The new Democratic White House has steadfastly refused to label the situation at the border a “crisis,” although it has admitted that the surge in unaccompanied children coming to the southern border has been “challenging” for federal agents and workers tasked with providing adequate shelter and resources for those children.
In a switch from the Trump administration, the Biden administration has adopted a policy of taking in unaccompanied children who have crossed the border into the US, saying it is the only “humane” response in difficult circumstances.
White House press secretary Jen Psaki reiterated on Tuesday that it’s “most important to explain the substantive policy of what’s happening, what the root causes are of why kids are coming, and what we’re trying to solve” at the border.

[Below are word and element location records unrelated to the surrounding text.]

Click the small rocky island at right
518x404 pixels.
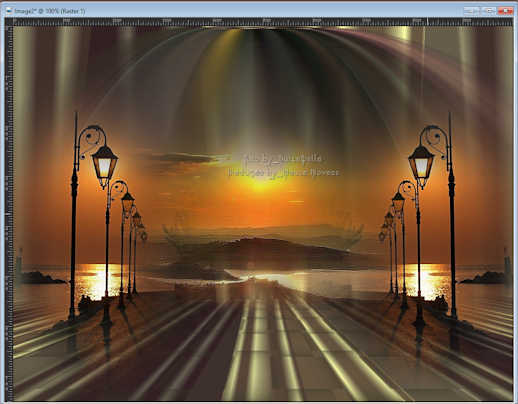tap(484, 277)
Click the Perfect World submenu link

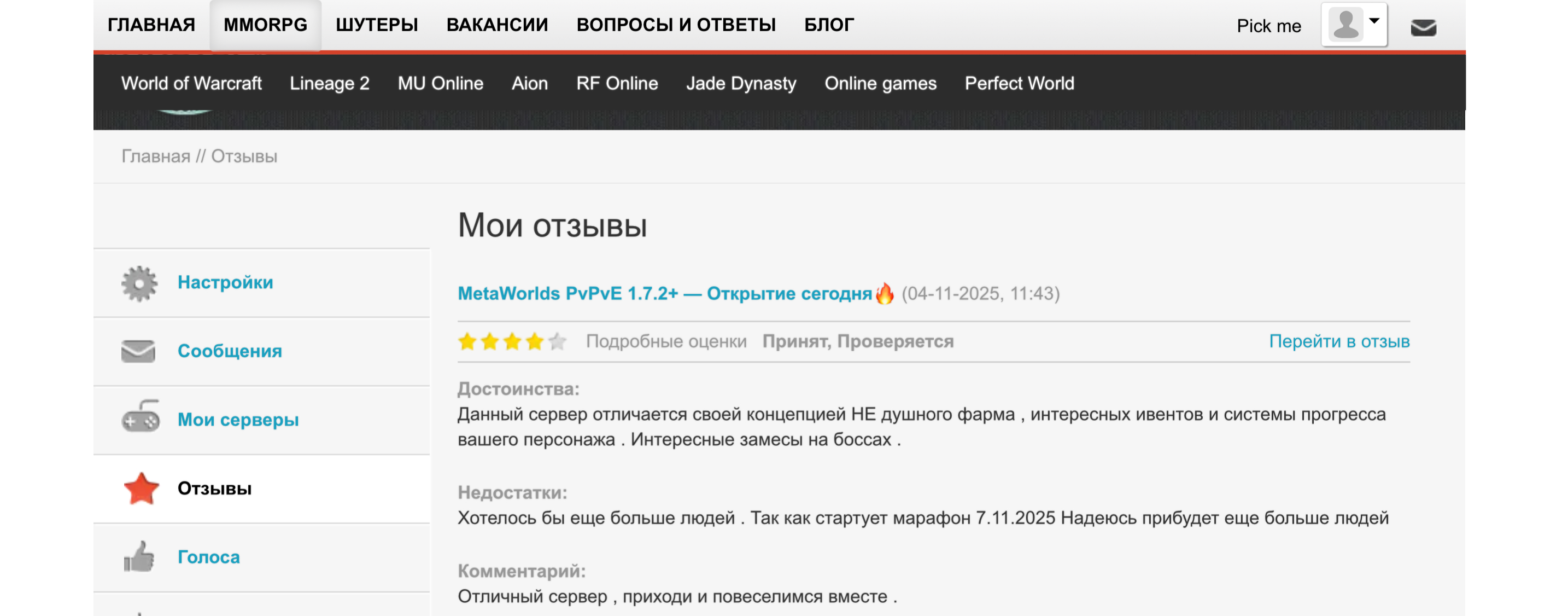point(1019,84)
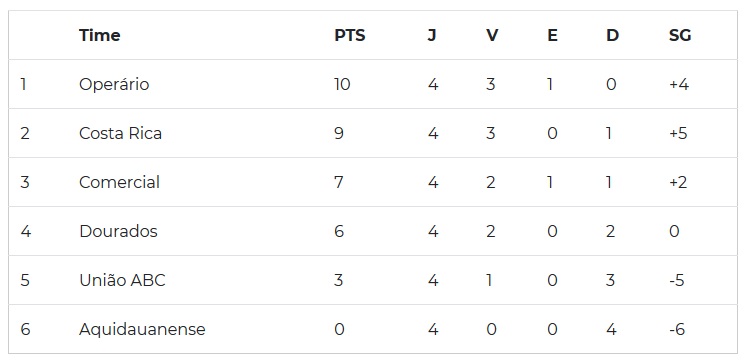Click the V column header
The image size is (746, 360).
[492, 35]
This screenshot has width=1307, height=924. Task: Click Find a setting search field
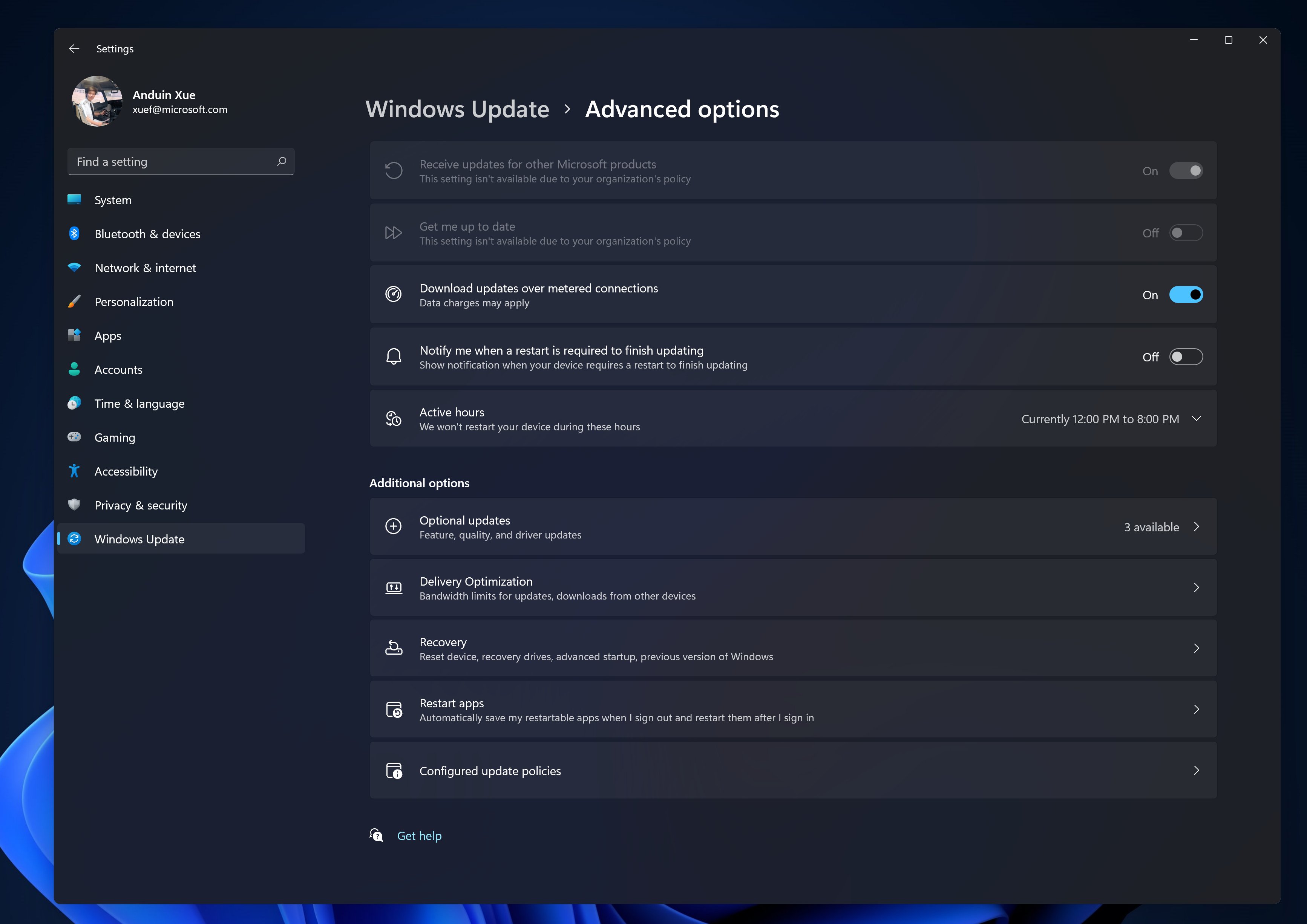pyautogui.click(x=181, y=160)
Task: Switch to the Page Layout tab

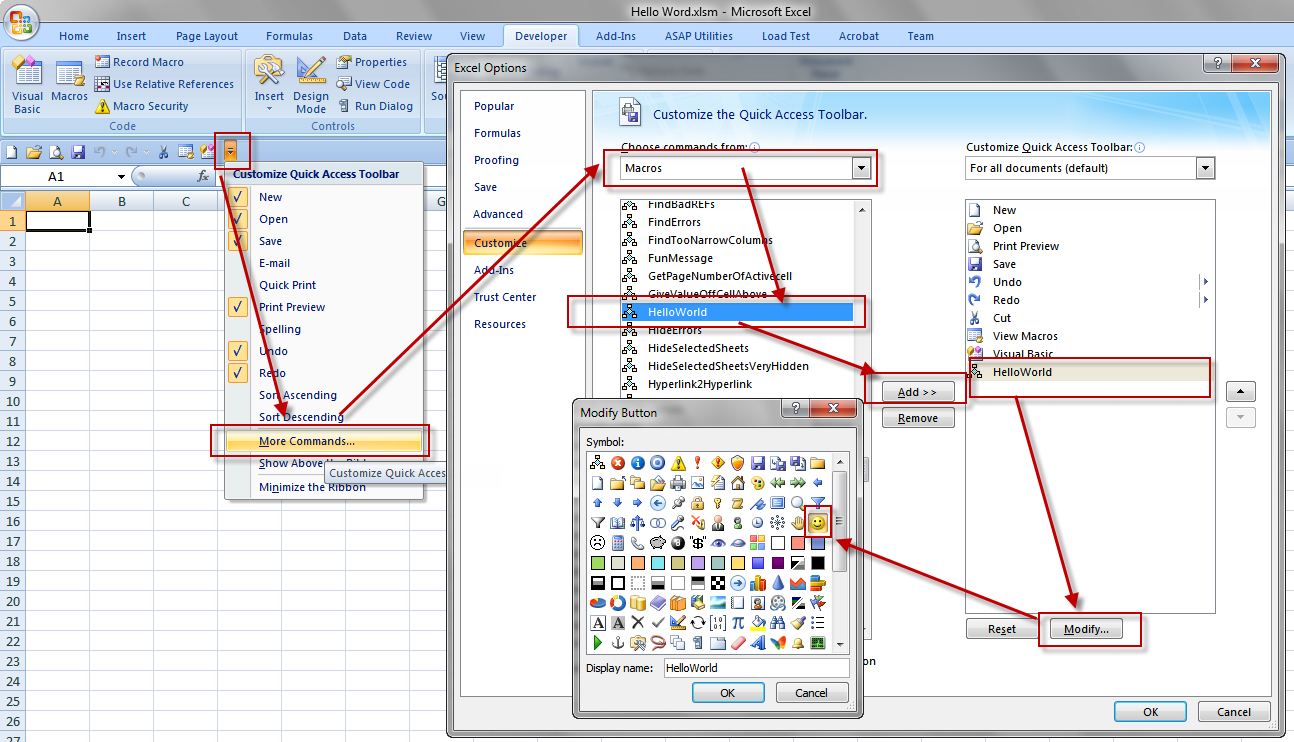Action: tap(207, 36)
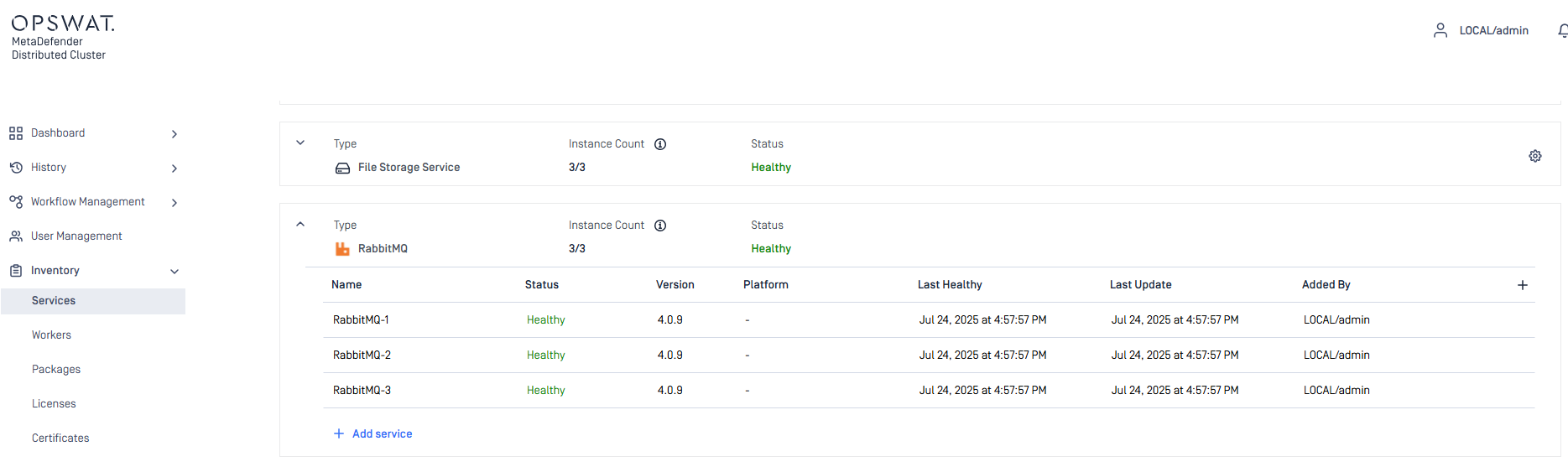This screenshot has height=467, width=1568.
Task: Open the Workers page in sidebar
Action: (51, 335)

Earlier this week, the New York Times reported that more than 3,250 children who have crossed into the US without parents or guardians are currently in custody at the border. That’s more than three times the level from just two weeks ago, the Times reported on Tuesday.
Unaccompanied children who come to the border seeking refuge are transferred after three days to the care of the Department of Health and Human Services, which earlier this week was housing 8,100 such minors as they await processing and sponsorship.
While the administration has ordered Customs and Border Patrol agents to turn away families and adults crossing the border due to Covid precautions, Mr Biden’s stance towards unaccompanied children has been to accept them.
“That is a policy decision which we made because we felt it was the most humane approach to addressing what are very difficult circumstances in the region. And that means there are more children ... coming across the border,” Ms Psaki said on Tuesday.
Republicans have pilloried Mr Biden’s handling of the situation at the southern border, saying his campaign pledges to soften immigration policy has incentivised an influx of migrants.
“The cause of this emergency is not some mystery. Everyone knows what’s happened,” Senate Minority Leader Mitch McConnell of Kentucky said last week, blaming Mr Biden for campaigning in 2020 on “weakening border security” and broadcasting “confusing mixed messages” to people thinking about coming here.
House Minority Whip Steve Scalise warned earlier this week that “there are super-spreader caravans coming across our southern border,” although the Biden administration has been turning away everyone except unaccompanied children due to the ongoing Covid pandemic, citing the authority of a World War II-era public health law.